Dari ketentuan pasal tersebut dapat dikatakan bahwa debitur dinyatakan wanprestasi apabila sudah ada somasi (in gebreke stelling). Adapun bentuk-bentuk somasi menurut pasal 1238 KUH Perdata adalah:[5]

1) Surat perintah

Surat perintah tersebut berasal dari hakim yang biasanya berbentuk penetapan. Dengan surat penetapan ini juru sita memberitahukan secara lisan kepada debitur kapan selambat-lambatnya dia harus berprestasi. Hal ini biasa disebut “exploit juru Sita”

2) Akta sejenis

Akta ini dapat berupa akta dibawah tangan maupun akta notaris.

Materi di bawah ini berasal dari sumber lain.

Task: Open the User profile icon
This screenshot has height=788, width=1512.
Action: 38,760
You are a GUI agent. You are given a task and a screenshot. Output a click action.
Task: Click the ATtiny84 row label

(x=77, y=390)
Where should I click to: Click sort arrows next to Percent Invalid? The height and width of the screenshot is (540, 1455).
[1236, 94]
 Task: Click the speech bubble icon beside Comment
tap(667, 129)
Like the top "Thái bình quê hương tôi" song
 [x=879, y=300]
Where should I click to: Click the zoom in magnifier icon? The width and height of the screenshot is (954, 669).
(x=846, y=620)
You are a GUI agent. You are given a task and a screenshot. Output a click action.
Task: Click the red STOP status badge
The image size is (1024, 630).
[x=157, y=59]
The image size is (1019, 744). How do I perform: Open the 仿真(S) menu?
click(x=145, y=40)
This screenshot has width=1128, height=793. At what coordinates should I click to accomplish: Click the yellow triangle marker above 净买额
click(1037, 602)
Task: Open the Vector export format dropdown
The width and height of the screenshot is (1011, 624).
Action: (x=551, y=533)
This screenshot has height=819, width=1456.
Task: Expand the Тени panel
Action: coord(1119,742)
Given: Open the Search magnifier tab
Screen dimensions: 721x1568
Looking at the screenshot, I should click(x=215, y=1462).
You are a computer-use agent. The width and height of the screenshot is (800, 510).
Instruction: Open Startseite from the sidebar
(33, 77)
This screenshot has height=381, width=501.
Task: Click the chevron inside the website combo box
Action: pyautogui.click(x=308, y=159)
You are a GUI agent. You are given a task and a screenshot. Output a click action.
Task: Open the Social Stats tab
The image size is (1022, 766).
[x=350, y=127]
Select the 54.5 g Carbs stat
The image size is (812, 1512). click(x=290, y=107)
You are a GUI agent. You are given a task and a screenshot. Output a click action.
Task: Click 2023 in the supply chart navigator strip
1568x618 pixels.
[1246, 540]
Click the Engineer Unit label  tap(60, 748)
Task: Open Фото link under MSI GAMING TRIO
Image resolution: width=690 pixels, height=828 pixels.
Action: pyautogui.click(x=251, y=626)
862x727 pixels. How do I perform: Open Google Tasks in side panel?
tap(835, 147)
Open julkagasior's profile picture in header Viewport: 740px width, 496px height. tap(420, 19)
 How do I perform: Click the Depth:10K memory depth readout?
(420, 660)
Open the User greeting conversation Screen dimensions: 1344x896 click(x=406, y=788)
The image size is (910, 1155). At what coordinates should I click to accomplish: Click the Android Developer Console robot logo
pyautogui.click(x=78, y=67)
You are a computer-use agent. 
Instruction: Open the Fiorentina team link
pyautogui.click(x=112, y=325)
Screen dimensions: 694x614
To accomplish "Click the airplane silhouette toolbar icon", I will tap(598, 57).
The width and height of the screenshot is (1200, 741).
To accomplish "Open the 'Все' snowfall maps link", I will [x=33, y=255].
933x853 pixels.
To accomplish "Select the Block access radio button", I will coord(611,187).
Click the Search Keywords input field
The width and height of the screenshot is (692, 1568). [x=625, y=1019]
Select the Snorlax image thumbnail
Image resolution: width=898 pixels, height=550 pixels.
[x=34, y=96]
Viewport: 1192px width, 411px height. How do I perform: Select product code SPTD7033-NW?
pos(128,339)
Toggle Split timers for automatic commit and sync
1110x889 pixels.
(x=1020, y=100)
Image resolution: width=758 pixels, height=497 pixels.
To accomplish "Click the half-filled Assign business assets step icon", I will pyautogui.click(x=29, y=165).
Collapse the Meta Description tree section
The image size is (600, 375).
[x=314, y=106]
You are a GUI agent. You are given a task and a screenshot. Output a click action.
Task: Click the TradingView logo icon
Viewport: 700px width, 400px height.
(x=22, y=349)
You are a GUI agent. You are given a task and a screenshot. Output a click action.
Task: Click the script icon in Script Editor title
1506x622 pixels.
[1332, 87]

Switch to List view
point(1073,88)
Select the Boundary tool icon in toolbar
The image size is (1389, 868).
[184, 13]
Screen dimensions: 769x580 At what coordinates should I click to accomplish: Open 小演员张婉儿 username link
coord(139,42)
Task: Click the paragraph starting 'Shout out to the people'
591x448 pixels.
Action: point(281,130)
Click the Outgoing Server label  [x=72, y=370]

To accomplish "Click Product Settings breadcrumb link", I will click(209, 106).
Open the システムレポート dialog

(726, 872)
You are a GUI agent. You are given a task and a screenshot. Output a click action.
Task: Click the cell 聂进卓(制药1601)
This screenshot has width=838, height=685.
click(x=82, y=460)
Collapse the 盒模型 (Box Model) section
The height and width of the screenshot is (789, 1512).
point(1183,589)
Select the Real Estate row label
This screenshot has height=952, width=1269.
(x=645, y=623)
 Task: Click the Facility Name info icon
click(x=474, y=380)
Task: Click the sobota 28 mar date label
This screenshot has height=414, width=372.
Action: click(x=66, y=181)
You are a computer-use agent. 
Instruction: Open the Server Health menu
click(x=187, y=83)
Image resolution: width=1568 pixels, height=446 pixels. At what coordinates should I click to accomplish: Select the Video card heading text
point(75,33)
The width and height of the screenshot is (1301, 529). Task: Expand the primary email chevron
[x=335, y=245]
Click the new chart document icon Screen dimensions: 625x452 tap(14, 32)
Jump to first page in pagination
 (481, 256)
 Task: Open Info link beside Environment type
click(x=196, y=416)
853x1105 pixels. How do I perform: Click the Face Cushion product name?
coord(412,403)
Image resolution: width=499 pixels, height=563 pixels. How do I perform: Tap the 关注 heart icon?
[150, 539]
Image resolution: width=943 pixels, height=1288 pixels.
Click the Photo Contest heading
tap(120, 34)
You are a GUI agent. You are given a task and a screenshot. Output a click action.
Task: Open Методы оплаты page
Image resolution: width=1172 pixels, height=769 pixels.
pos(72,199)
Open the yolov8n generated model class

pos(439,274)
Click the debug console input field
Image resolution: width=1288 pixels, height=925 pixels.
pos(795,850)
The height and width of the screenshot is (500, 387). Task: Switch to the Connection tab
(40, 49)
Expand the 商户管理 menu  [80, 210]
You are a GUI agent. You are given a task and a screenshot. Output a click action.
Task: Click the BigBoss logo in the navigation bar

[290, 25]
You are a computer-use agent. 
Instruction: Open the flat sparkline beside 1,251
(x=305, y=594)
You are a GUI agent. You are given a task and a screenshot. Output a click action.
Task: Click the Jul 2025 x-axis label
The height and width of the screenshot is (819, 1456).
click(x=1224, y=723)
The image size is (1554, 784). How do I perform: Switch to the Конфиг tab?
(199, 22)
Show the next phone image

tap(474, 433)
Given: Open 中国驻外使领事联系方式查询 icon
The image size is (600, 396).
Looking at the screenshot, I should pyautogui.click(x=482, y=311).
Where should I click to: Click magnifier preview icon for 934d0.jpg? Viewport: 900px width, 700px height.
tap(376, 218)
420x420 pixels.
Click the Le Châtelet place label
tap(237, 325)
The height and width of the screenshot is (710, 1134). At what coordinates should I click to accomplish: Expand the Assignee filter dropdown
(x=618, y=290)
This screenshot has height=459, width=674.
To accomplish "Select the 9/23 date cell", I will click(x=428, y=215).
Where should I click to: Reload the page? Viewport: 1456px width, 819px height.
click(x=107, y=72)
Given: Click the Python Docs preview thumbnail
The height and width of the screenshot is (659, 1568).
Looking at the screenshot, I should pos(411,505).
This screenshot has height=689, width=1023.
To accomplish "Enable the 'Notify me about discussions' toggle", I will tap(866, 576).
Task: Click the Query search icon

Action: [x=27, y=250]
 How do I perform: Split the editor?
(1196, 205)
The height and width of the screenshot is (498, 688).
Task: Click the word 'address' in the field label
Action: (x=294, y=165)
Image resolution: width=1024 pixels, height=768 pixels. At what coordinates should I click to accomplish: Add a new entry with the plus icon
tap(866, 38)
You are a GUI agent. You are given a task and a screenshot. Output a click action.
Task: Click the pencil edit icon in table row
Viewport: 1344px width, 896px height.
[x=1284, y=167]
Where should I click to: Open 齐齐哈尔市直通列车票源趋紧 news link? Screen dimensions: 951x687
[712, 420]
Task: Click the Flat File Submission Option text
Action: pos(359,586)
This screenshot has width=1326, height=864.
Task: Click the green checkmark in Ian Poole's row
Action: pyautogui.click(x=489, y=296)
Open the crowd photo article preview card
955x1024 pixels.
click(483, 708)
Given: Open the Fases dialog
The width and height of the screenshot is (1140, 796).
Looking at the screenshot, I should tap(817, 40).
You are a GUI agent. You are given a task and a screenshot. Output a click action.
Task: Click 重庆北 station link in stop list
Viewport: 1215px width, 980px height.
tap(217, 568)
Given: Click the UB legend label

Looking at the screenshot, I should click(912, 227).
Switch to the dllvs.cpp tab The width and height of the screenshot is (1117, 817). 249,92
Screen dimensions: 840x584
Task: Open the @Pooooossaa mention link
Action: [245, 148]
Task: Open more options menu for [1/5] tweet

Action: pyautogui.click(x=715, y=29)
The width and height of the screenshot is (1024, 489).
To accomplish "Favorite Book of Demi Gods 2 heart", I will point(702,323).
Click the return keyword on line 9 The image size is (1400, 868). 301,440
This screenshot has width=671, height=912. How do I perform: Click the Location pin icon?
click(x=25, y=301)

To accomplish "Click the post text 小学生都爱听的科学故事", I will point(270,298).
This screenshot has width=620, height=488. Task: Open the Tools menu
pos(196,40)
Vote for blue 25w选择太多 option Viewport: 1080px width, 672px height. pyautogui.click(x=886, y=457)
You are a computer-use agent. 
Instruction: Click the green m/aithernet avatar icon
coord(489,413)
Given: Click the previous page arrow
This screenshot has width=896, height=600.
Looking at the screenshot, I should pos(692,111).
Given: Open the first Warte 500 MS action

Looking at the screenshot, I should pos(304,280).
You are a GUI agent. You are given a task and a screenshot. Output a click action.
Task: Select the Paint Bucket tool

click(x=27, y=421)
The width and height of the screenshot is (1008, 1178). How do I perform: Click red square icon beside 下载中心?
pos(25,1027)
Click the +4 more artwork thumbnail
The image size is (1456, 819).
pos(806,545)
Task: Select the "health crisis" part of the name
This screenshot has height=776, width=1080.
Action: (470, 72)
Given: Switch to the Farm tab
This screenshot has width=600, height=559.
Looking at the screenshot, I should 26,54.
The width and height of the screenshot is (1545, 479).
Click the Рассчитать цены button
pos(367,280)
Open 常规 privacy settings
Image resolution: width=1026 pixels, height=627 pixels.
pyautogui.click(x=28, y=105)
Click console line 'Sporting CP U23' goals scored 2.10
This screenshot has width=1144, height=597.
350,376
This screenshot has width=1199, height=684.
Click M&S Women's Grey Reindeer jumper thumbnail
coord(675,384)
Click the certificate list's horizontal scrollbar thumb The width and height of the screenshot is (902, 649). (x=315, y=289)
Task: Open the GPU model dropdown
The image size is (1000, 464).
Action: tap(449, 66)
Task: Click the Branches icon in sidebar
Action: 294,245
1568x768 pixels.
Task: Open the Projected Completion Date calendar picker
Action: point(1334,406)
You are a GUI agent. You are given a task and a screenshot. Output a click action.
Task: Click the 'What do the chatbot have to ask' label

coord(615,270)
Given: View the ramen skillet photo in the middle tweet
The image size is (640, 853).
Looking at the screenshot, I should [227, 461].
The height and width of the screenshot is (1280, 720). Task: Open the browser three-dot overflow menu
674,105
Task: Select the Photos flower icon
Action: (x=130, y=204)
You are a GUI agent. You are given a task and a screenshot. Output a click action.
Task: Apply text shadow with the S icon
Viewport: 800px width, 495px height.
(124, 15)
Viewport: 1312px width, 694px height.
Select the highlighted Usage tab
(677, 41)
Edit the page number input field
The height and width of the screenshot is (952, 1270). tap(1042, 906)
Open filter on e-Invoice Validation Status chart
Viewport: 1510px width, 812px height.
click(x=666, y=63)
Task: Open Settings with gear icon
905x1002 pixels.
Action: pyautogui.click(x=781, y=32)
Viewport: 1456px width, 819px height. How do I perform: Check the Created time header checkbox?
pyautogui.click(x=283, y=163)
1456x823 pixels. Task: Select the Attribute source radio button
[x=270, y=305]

3) Tersimpul dalam perikatan itu sendiri

Maksudnya sejak pembuatan perjanjian, kreditur sudah menentukan saat adanya wanprestasi.

Dalam perkembangannya, suatu somasi atau teguran terhadap debitur yang melalaikan kewajibannya dapat dilakukan secara lisan akan tetapi untuk mempermudah pembuktian dihadapan hakim apabila masalah tersebut berlanjut ke pengadilan maka sebaiknya diberikan peringatan secara tertulis.

Dalam keadaan tertentu somasi tidak diperlukan untuk dinyatakan bahwa seorang debitur melakukan wanprestasi yaitu dalam hal adanya batas waktu dalam perjanjian (fatal termijn), prestasi dalam perjanjian berupa tidak berbuat sesuatu, debitur mengakui dirinya wanprestasi.

2. Sanksi

Apabila debitur melakukan wanprestasi maka ada beberapa sanksi yang dapat dijatuhkan kepada debitur, yaitu[6]:

1) Membayar kerugian yang diderita kreditur;

2) Pembatalan perjanjian;

3) Peralihan resiko;

4) Membayar biaya perkara apabila sampai diperkarakan dimuka hakim.

3. Ganti Kerugian

Penggantian kerugian dapat dituntut menurut undang-undang berupa “kosten, schaden en interessen” (pasal 1243 dsl)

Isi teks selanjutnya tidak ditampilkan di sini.